Catherine Putz
New reporting from the Wall Street Journal suggests that in June, when U.S. President Joe Biden and Russian President Vladimir Putin met in Geneva, even as Russia was cautioning Central Asian states against hosting U.S. forces the Russian president aired the possibility of hosting U.S. forces at Russian bases in the region. The problem is that it’s not at all clear if it was a serious offer.
According to a new Wall Street Journal report, last week U.S. Joint Chiefs Chairman Gen. Mark Milley discussed the offer with his Russian counterpart, Chief of General Staff Valery Gerasimov, when the two met in Helsinki.

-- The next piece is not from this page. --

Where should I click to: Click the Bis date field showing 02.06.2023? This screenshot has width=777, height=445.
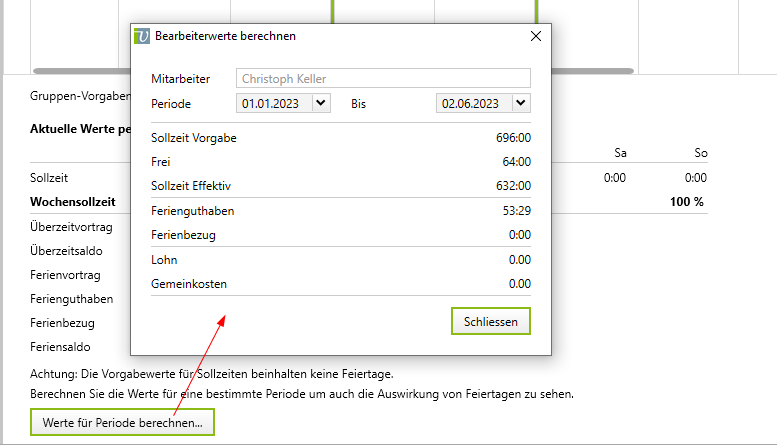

The WSJ cites the Russian newspaper Kommersant and U.S. officials in reporting that Putin “floated the idea of hosting U.S. military personnel on Russian bases” in his June meeting with Biden. According to the WSJ, staff on the U.S. National Security Committee were not certain if the offer was genuine and asked “Milley to clarify whether Mr. Putin was simply making a debating point or was hinting at a serious offer.”
Per the WSJ, Gerasimov was “noncommittal.” A U.S. readout of the meeting offer no details and simply states, “In accordance with past practice, both have agreed to keep the specific details of their conversation private.”
Russia has several military facilities in Central Asia dating back to the Soviet period. The most relevant in this particular discussion are the Kant Air Base located east of the Kyrgyz capital, Bishkek, and the several facilities collectively known as the 201st Military Base in Tajikistan (based mostly in Dushanbe and Bokhtar). The 201st Military Base in Tajikistan is said to be Russia’s largest external military facility, with around 7,000 troops.
In July, a month after Putin’s meeting with Biden, Russian Deputy Foreign Minister Sergei Ryabkov was telling media that the Russian president had conveyed the message that Moscow did not want U.S. forces being redeployed to Central Asia.
“I would emphasize that the redeployment of the American permanent military presence to the countries neighboring Afghanistan is unacceptable,” Ryabkov said. “We told the Americans in a direct and straightforward way that it would change a lot of things not only in our perceptions of what’s going on in that important region, but also in our relations with the United States.”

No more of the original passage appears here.